Exercise brief: Only the lines below from the one containing "Given: Click Generate" through the last line should be set down, exactly as written and with no pictures.

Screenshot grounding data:
────────────────

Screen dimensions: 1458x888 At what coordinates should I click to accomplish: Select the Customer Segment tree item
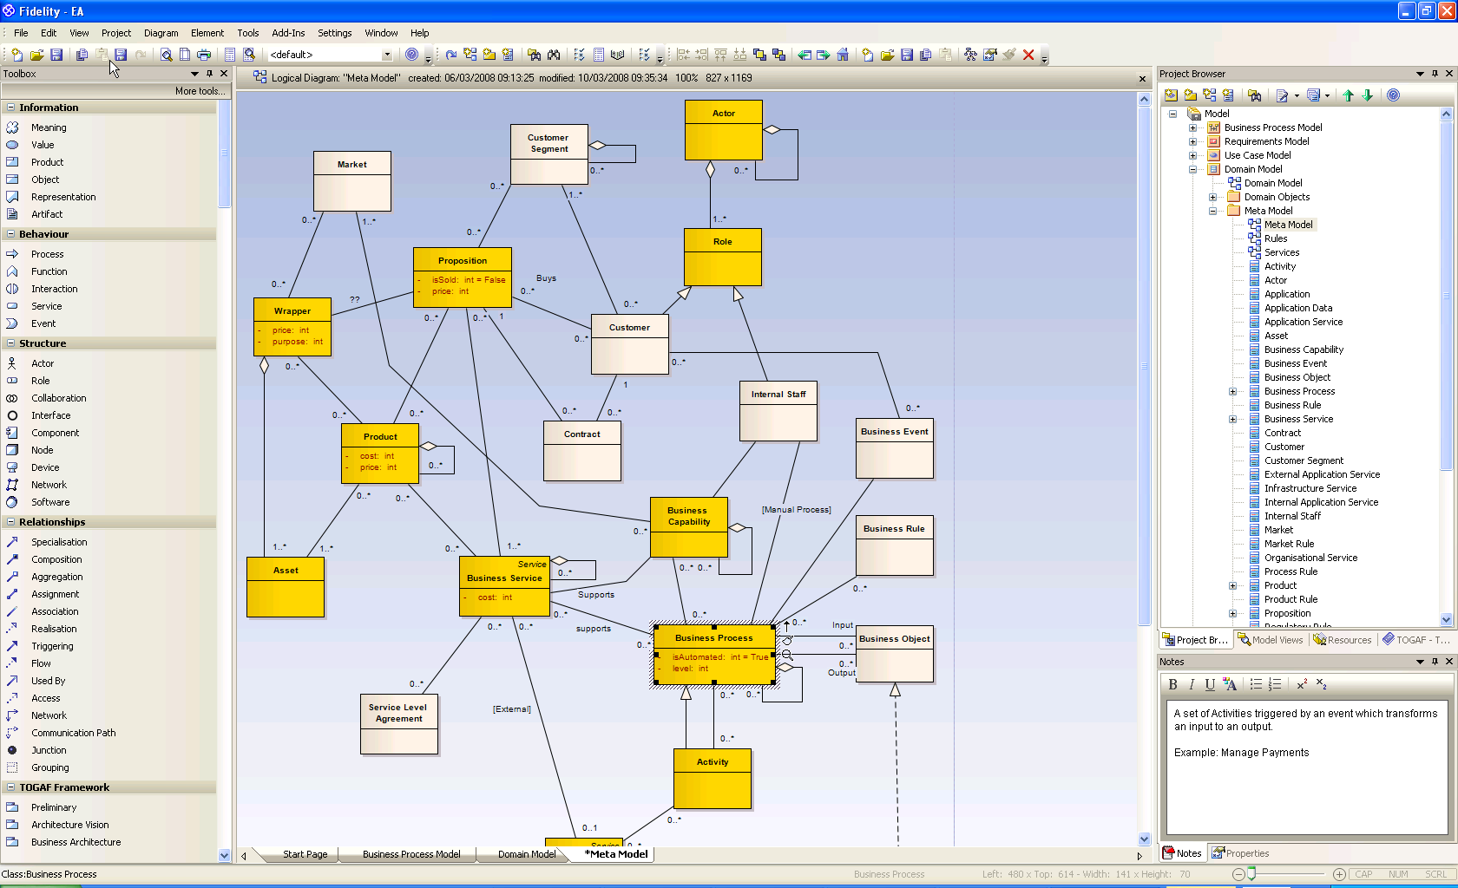tap(1304, 460)
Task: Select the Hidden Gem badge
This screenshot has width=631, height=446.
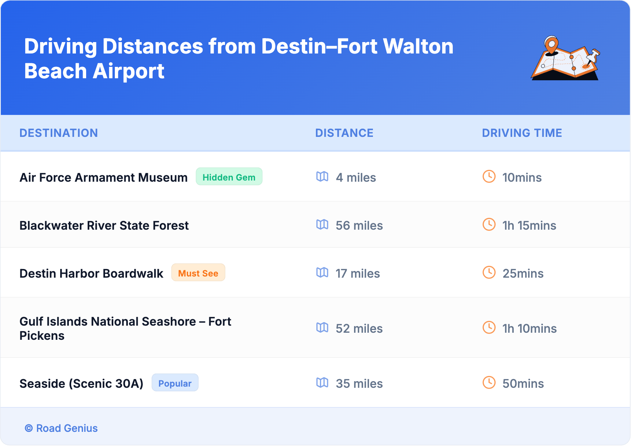Action: (229, 177)
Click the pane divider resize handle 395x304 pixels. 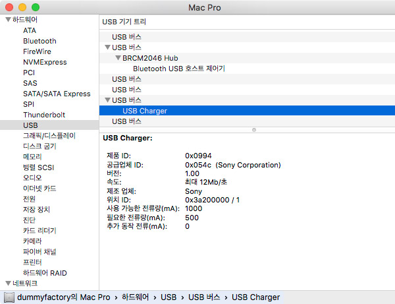pos(254,130)
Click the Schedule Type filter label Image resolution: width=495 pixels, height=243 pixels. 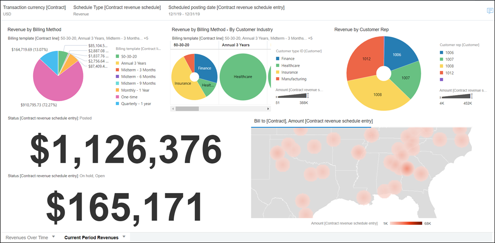point(117,8)
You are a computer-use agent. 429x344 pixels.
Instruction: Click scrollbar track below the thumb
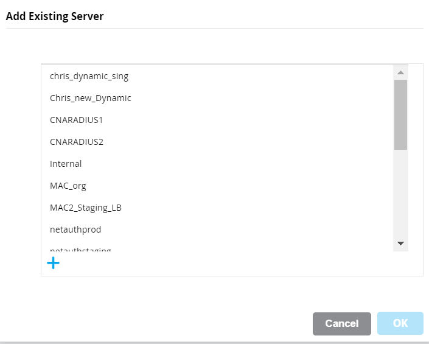(x=400, y=195)
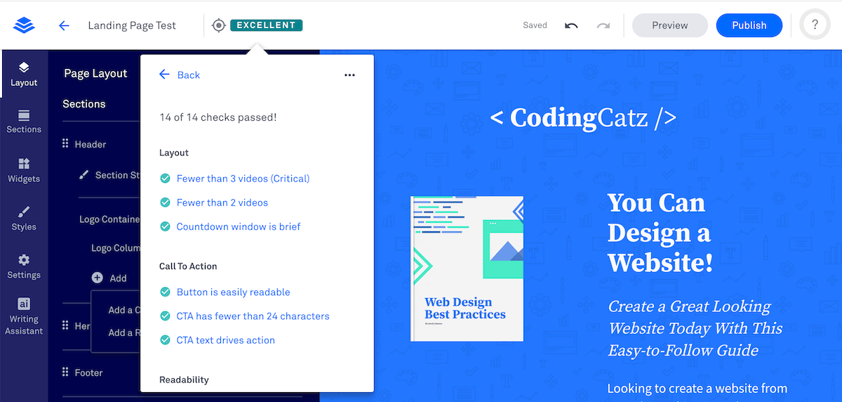This screenshot has height=402, width=842.
Task: Open 'Fewer than 3 videos (Critical)' check
Action: click(x=243, y=179)
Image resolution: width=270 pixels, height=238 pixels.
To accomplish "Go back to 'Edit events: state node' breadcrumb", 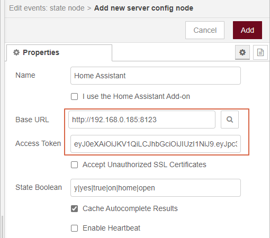I will [47, 8].
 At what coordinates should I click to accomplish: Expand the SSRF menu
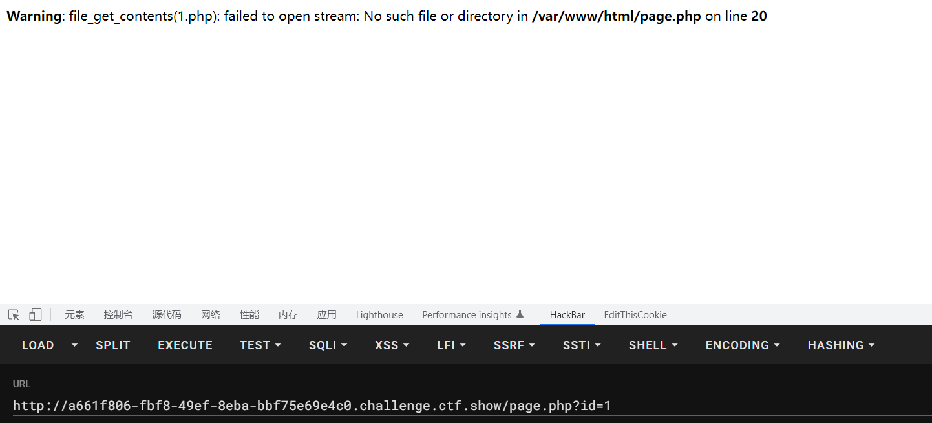(514, 345)
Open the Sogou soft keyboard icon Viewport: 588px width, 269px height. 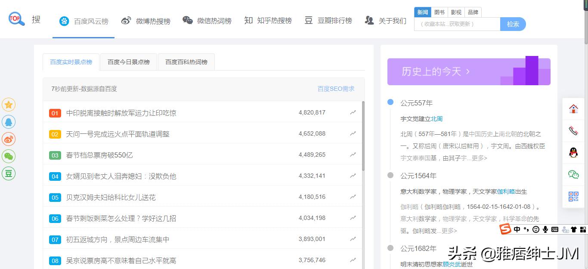coord(555,229)
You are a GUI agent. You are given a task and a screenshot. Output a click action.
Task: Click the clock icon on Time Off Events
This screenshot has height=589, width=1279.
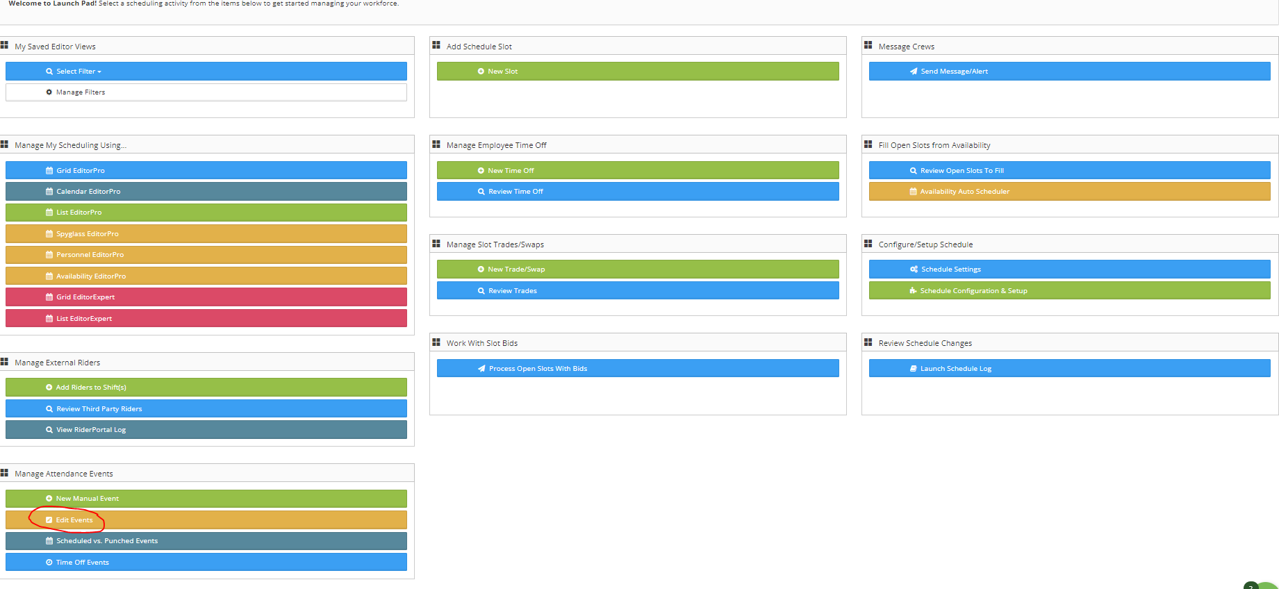click(49, 563)
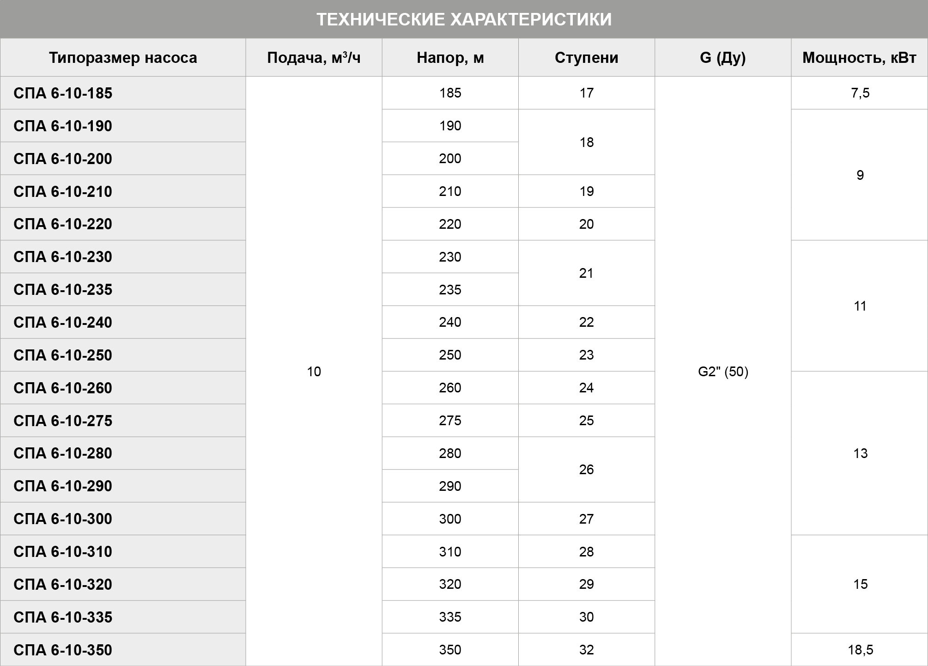
Task: Click the stages value 32 cell
Action: (x=586, y=650)
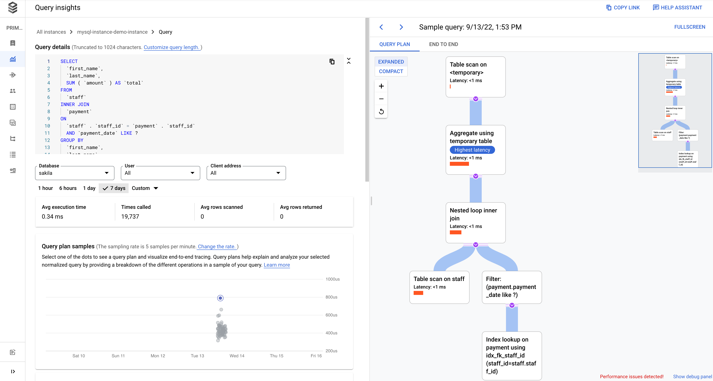713x381 pixels.
Task: Click the next sample query arrow
Action: [401, 27]
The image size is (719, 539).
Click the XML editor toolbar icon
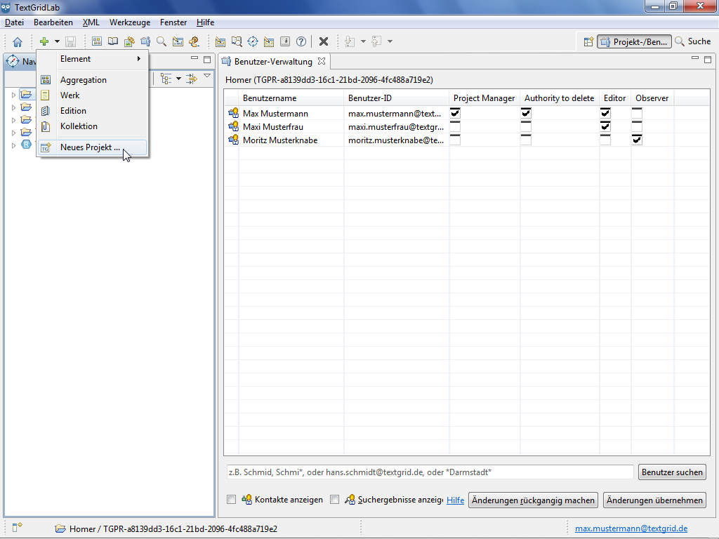[178, 42]
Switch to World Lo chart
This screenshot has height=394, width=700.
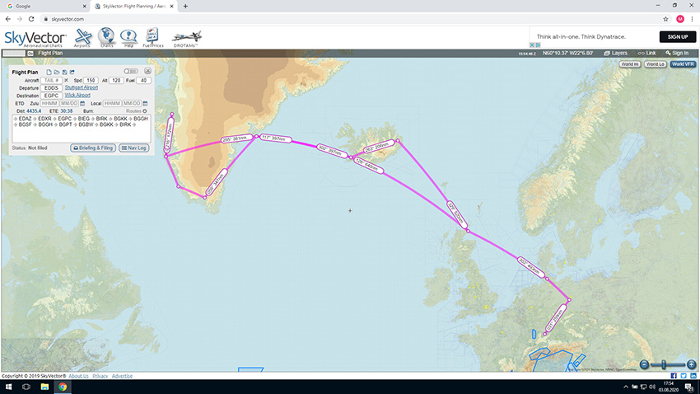[x=656, y=63]
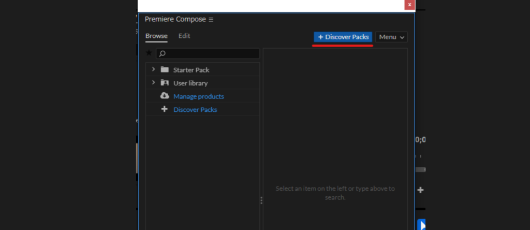Switch to the Edit tab
The image size is (530, 230).
tap(184, 36)
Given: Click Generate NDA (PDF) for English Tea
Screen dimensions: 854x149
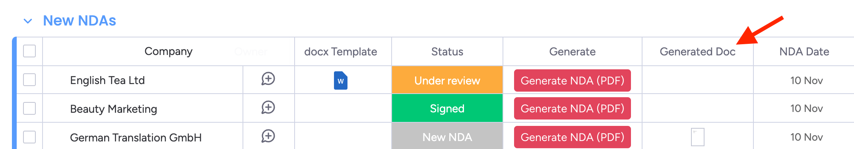Looking at the screenshot, I should coord(573,80).
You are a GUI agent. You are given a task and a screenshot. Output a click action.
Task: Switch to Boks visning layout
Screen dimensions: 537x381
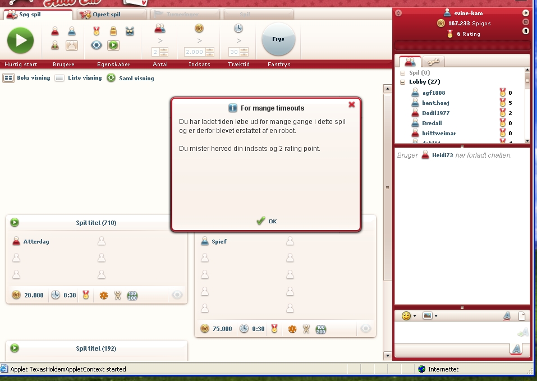click(x=8, y=78)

────────────────

Exercise output:
Given: Click Generate NDA (PDF) for English Tea
Screen dimensions: 854x149
Looking at the screenshot, I should coord(573,80).
You are a GUI agent. You are given a task and a screenshot. Output a click action.
Task: Switch to Boks visning layout
Screen dimensions: 537x381
click(x=8, y=78)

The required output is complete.